#9 - Mea culpa, je retouche mes photos.

La "retouche" photo est régulièrement décriée au motif qu'elle déguiserait la réalité et permettrait de faire d'un cliché sans intérêt une photo de qualité pour quiconque saurait rapidement manipuler un logiciel dédié. Utilisée avec finesse et modération, la "retouche" permet en réalité de faire accoucher la photo brute, du visuel et de l'émotion captés par l’œil du photographe. Discussions sur cette version modernisée du développement photo.

Retouche ou développement ?

"Tu retouches tes photos ? Les vrais bons photographes font de belles photos au moment où ils les prennent". Cette petite phrase, je l'ai entendue quelques dizaines de fois et c'est la raison pour laquelle il me semble intéressant, à défaut d'être important ou nécessaire, d'expliquer la finalité de cette phase du travail photographique.
Prenons donc quelques secondes pour distinguer deux grands types d'interventions. Il y a tout d'abord la bonne vieille grosse retouche photo qui permet le plus souvent d'enlever 5 ou 10 kg au modèle pour lui faire plaisir. A noter qu'il s'agira plus rarement de la manœuvre inverse. Dans cette hypothèse, il s'agit donc de venir travestir (on n'a dit qu'on touchait aux kg, rien d'autre !) modifier des éléments de la photo dans leur nature ou leur structure pour obtenir un résultat significativement différent. Sauf pour supprimer un fil électrique disgracieux qu'EDF (ou plus précisément ERDF Enedis pour les pointilleux ;) a mal placé, pas de ça chez moi malheureux !
Il y a ensuite la retouche "développement" autrement appelée "post-traitement" ou "post-production" (post-prod pour les intimes) : choisissez le terme que vous préférez. Hier fait en chambre noire pour la photo argentique, le développement de la photo numérique est aujourd'hui réalisé via des logiciels spécialisés pas moins complexes que le développement traditionnel de la photo argentique. Si les techniques n'ont aujourd'hui plus rien en commun avec celles utilisées hier, la nature des interventions sont quant à elle restées les mêmes : optimisation du cadrage, de la lumière, des contrastes, et des couleurs.

- Extrait de données

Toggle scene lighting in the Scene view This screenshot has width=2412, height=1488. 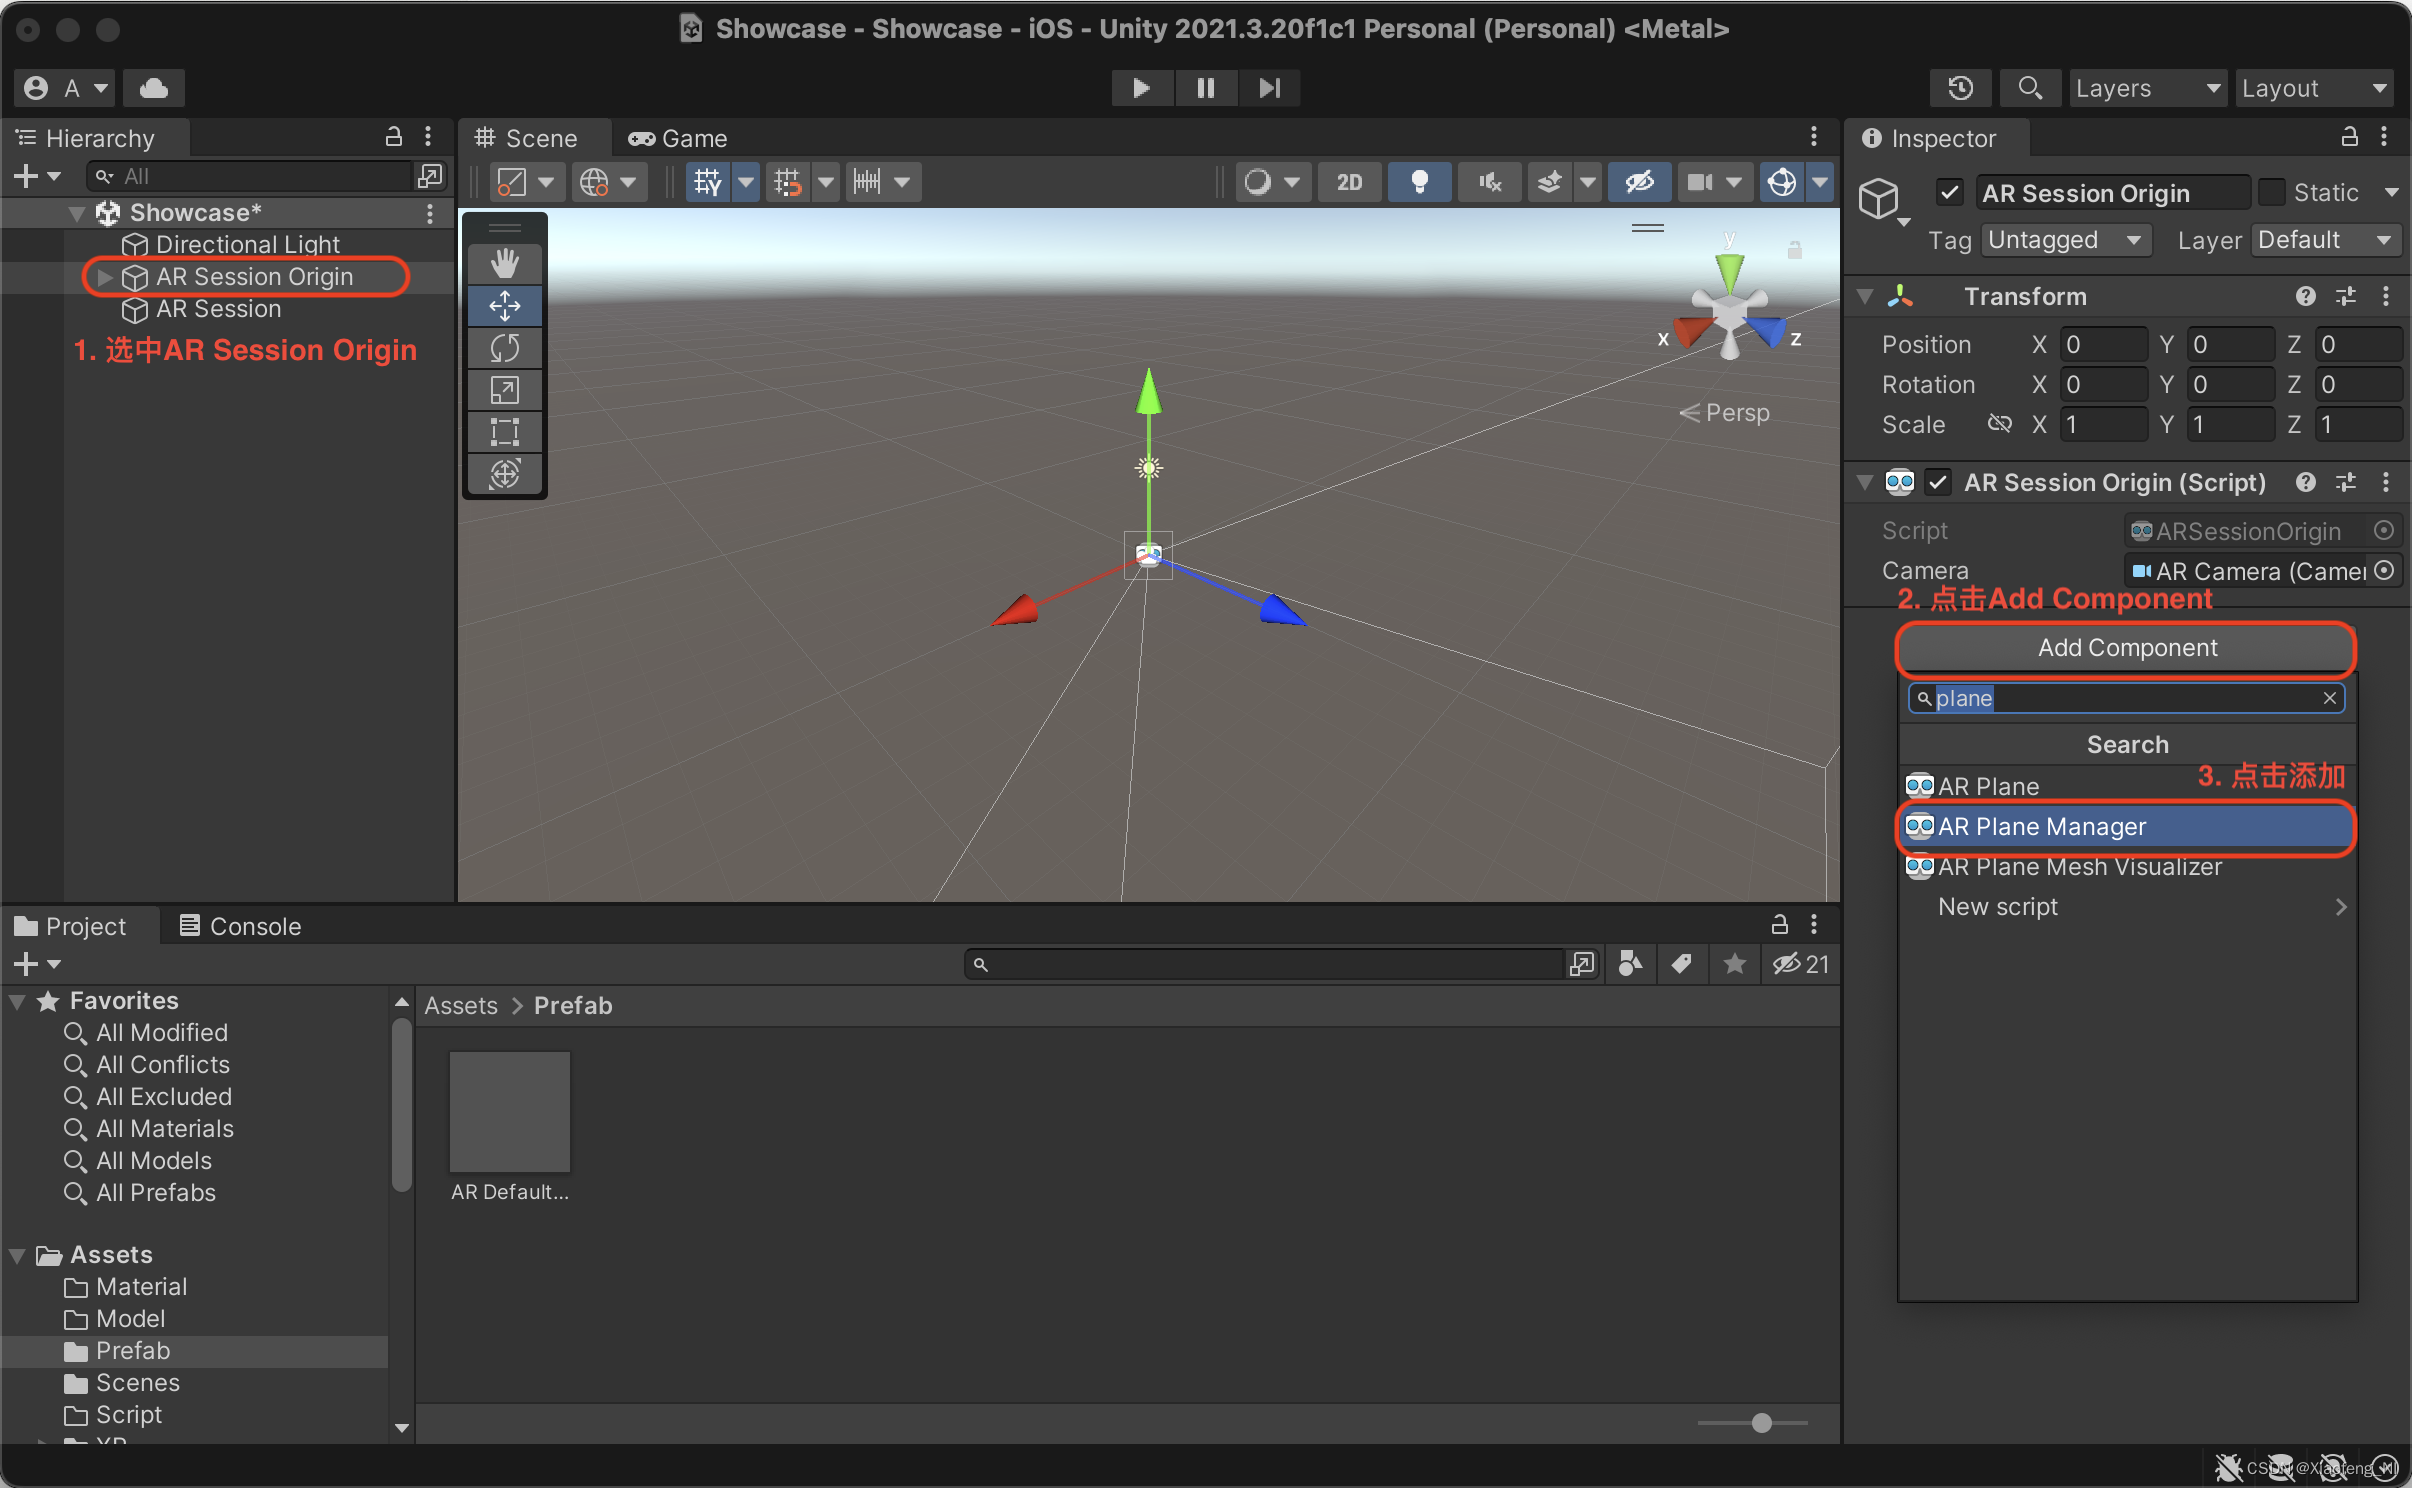[1419, 182]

- Consigne
Pourriez-vous prolonger le billet sur la retouche photo en reprenant juste après sa dernière phrase ?

- Production attendue
Alors oui, les vrais bon photographes font de belles photos au moment du cliché c'est certain. Mais aujourd'hui probablement aucun d'entre eux, quasiment aucun d'entre eux d'ailleurs, ne se passe de cette étape importante du travail du photographe, non pas parce qu'elle corrigerait les défauts de la photo de base ou les erreurs du photographe, mais parce qu'elle permet d'affiner les caractéristiques structurantes de la photo brute. Par comparaison, le post-traitement est à la photo ce que le maquillage et la coiffure sont au plus joli des modèle : une étape qui permet de mettre en lumière sa beauté, son charme (ce que vous voulez de subjectif en fait) mais qui ne remplace pas les qualités originelles du modèle. Il en va de même pour la photo. Sans un cliché pensé, construit et structuré à la prise de vue, tout le post-traitement possible n'y suffira pas pour en faire une photo qui mérite qu'on s'y attarde.
Au final, peut être que le seul vrai changement qu'il convient de relever dans ce travail de post-traitement, réside dans la considération de cette réelle partie du travail effectué par le photographe qui lui permet le plus souvent de préserver l'authenticité de ce qu'il a su saisir au moment de la prise de vue, et de partager avec le plus grand nombre sa vision de l'instant capturé.

De la philosophie du post-traitement.

Il faut l'avoir en tête, la photo brute n'est pas plus conforme à la réalité "vraie" qu'une photo post-traitée, qu'une photo développée et cela pour 2 raisons au moins.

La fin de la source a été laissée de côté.